In a sense this is Lightpanda's complement to a "full panda". Just the fully rendered DOM to pixels.

nicoburns · 7 months ago
We're working on this here: https://github.com/DioxusLabs/blitz See the "screenshot" example for rendering to png. There's no SVG backend currently, but one could be added.

(proper announcement of project coming soon)

dang · 7 months ago
(This was on the frontpage as https://news.ycombinator.com/item?id=42812859 but someone pointed out to me that it had been a Show HN a few weeks ago: https://news.ycombinator.com/item?id=42430629, so I've made a fresh copy of that submission and moved the comments hither. I hope that's ok with everyone!)
cropcirclbureau · 7 months ago
Pretty cool. Do you have a list of features you plan to support and plan to cut? Also, how much does this differ from the DOM impls that test frameworks use? I recall Jest or someone sporting such a feature.
fbouvier · 7 months ago
The most important "feature" is to increase our Web APIs coverage :)
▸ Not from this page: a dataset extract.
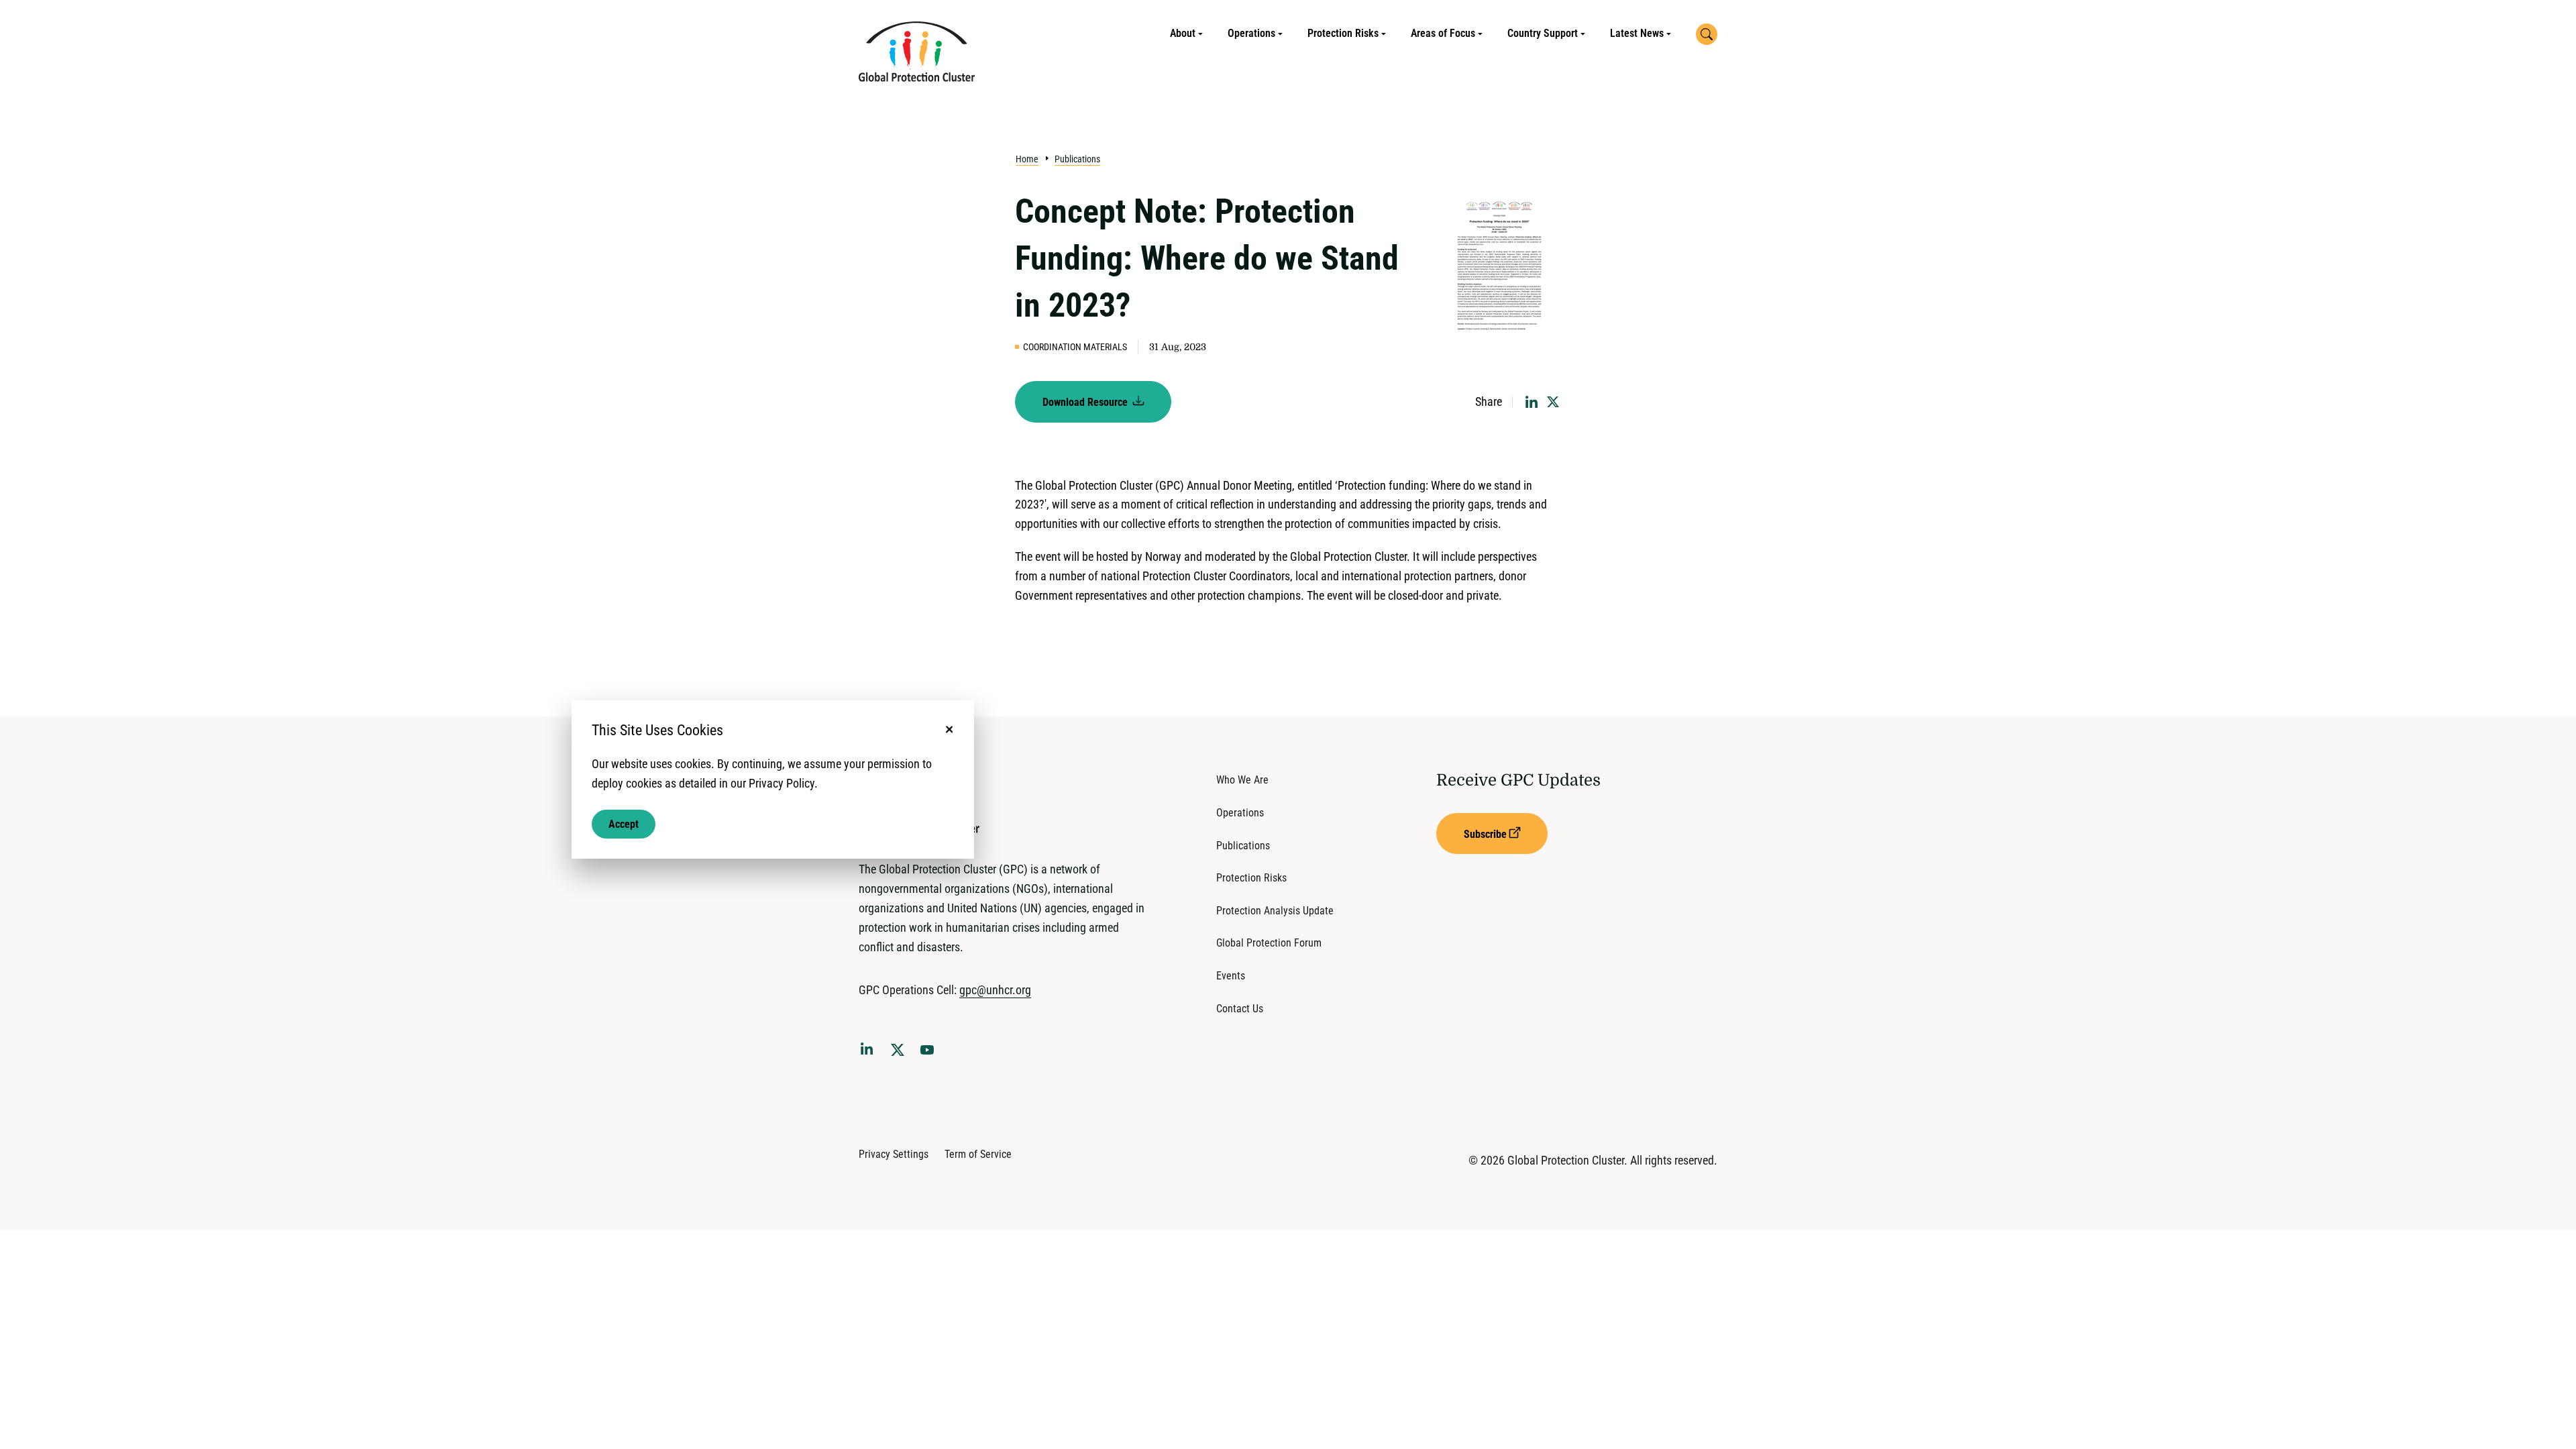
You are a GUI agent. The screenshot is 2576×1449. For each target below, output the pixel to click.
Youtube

But of course we plan to add others features, including

- tight integration with LLM

- embed mode (as a C library and as a WASM module) so you can add a real browser to your project the same way you add libcurl

andrethegiant · 7 months ago
Could it potentially fit in a Cloudflare worker? Workers are also V8 and can run wasm, but are constrained to 128MB RAM and 10MB zipped bundle size
gwittel · 7 months ago
Interesting. Looks really neat! How do you deal with anti bot stuff like Fingerprintjs, Cloudflare turnstile, etc? Maybe you’re new enough to not get flagged but I find this (and CDP) a challenge at times with these anti-bot systems.
zlagen · 7 months ago
what do you think would be the use cases for this project? being lightweight is awesome but usually you need a real browser for most use cases. Testing sites and scraping for example. It may work for some scraping use cases but I think that if the site uses any kind of bot blocking this is not going to cut it.
fbouvier · 7 months ago
There are a lot of uses cases:

- LLM training (RAG, fine tuning)

- AI agents

- scraping

- SERP

- testing

- any kind of web automation basically

Bot protection of course might be a problem but it depends also on the volume of requests, IP, and other parameters.

AI agents will do more and more actions on behalf of humans in the future and I believe the bot protection mechanism will evolve to include them as legit.

zlagen · 7 months ago
thanks, it doesn't seem like it's the direction it's going at the moment. If you look at the robots.txt of many websites, they are actually banning AI bots from crawling the site. To me it seems more likely that each site will have its own AI agent to perform operations but controlled by the site.